* Task brief *
Search the records for "comment" and copy each line that holds it.

[[ Data provided, beginning ]]

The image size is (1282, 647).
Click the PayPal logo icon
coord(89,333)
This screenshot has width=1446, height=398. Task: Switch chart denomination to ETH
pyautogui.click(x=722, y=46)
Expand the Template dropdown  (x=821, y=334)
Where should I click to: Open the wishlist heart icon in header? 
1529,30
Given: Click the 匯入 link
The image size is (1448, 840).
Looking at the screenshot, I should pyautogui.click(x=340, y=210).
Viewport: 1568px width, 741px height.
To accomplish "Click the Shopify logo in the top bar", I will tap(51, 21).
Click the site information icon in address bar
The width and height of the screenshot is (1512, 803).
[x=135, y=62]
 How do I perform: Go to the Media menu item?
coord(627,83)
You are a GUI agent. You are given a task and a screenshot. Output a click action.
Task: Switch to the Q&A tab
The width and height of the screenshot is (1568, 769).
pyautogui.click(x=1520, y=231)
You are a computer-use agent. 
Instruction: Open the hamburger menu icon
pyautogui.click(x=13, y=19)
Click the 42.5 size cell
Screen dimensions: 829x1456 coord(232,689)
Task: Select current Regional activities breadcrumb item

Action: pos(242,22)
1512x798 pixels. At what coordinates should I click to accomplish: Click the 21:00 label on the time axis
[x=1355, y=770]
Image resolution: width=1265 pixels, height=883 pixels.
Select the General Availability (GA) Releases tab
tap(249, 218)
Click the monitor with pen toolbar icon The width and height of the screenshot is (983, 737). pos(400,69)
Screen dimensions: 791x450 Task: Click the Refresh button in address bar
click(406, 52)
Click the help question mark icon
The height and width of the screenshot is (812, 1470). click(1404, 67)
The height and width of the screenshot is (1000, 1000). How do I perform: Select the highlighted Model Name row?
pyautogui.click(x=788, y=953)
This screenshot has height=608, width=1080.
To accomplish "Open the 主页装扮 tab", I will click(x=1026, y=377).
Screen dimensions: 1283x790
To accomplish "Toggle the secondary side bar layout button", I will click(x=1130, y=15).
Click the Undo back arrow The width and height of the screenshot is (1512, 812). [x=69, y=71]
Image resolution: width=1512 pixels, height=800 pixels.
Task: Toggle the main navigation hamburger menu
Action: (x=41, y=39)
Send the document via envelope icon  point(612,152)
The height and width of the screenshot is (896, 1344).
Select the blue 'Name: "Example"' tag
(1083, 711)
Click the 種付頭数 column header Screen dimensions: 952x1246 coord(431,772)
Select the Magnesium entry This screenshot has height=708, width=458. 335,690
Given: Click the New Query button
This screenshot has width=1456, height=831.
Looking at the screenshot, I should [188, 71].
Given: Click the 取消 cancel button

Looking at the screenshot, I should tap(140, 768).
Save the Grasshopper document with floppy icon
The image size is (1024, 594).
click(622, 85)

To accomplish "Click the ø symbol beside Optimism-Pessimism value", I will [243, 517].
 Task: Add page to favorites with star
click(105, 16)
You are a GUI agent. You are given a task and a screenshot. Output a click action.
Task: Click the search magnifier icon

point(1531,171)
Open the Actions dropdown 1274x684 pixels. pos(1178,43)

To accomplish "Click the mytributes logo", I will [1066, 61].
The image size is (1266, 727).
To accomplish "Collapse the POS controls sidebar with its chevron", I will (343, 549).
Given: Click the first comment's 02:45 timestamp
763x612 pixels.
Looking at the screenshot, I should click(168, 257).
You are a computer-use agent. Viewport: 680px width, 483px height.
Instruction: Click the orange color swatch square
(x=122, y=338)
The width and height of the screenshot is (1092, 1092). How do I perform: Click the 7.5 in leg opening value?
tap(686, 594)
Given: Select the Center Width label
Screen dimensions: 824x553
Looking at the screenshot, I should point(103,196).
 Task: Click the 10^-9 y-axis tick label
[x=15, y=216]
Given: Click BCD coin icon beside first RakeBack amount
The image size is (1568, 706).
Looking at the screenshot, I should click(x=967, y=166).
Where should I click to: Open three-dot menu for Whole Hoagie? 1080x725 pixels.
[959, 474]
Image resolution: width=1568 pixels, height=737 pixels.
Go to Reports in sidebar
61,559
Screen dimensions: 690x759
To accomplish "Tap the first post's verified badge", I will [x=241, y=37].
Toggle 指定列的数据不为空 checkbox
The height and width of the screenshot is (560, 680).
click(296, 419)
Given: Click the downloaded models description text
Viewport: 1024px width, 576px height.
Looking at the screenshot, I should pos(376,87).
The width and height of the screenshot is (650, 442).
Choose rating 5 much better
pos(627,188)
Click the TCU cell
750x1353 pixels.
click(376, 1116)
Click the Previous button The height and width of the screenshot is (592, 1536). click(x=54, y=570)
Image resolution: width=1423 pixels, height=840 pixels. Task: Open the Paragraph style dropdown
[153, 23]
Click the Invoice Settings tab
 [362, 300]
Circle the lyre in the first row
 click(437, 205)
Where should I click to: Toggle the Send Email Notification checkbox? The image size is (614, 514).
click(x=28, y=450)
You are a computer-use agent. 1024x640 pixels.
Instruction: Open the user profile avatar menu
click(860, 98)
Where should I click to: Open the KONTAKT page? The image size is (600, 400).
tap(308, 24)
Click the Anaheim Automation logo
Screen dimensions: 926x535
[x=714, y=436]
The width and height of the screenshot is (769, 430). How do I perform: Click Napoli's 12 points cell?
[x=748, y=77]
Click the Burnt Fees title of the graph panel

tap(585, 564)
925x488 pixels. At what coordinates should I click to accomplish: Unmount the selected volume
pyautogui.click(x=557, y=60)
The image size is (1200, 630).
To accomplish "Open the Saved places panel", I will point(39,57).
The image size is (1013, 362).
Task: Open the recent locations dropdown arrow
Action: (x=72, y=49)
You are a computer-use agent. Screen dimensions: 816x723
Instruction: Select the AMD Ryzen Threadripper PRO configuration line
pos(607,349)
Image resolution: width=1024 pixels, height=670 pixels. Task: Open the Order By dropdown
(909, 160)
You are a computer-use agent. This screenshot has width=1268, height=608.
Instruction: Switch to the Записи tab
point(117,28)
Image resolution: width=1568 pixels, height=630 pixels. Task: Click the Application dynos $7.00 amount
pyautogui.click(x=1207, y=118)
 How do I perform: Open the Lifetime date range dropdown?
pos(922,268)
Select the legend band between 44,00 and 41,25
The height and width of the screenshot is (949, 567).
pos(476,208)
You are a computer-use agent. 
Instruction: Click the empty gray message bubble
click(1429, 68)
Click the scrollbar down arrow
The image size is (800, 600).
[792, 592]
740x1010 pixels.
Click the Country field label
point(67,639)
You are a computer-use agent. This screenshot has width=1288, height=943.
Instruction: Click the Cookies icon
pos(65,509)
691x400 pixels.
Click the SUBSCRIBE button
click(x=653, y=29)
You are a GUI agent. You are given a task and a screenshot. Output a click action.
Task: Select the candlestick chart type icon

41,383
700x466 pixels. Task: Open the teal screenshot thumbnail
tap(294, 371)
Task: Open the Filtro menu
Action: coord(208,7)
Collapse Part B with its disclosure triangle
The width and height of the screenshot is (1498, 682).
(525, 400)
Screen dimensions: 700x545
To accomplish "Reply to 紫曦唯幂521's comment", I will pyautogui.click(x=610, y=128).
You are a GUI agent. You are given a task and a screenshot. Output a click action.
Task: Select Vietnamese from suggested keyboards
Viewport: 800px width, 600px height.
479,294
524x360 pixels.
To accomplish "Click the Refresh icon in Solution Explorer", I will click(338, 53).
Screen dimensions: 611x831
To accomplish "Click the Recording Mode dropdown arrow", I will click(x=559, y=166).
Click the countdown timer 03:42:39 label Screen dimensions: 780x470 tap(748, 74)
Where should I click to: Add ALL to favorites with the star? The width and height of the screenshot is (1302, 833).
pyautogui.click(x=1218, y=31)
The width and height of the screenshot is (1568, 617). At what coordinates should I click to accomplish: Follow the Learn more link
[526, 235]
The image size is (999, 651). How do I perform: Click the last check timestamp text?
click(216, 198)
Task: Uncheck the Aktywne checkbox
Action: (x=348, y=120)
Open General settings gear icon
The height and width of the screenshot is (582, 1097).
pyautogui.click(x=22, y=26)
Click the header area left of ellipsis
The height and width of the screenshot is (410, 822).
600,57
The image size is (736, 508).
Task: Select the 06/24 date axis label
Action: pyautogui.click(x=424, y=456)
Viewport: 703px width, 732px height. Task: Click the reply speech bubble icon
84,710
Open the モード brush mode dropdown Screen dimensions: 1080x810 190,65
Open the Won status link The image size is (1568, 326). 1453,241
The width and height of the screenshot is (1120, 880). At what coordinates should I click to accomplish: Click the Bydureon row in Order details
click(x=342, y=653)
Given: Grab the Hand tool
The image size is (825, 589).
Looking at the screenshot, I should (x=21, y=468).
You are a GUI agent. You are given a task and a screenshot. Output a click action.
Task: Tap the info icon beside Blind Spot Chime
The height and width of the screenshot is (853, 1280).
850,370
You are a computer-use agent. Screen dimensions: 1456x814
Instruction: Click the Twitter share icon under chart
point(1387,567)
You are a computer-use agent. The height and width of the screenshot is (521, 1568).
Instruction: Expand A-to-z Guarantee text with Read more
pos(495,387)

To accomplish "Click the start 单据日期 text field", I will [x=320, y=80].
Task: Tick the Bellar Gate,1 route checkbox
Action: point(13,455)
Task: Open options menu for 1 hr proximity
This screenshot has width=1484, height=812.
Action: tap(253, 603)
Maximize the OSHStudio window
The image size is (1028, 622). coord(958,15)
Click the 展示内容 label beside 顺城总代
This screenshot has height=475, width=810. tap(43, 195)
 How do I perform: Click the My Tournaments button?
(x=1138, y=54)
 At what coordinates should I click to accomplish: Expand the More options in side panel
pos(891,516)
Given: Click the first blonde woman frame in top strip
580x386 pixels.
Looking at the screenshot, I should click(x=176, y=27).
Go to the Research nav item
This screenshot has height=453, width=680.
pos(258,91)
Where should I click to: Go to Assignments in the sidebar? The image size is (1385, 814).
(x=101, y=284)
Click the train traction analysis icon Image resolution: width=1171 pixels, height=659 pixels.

[[ Data provided, end ]]

* Output for this exercise *
Given: Click the first comment's 02:45 timestamp
To accomplish "Reply to 紫曦唯幂521's comment", I will pyautogui.click(x=610, y=128).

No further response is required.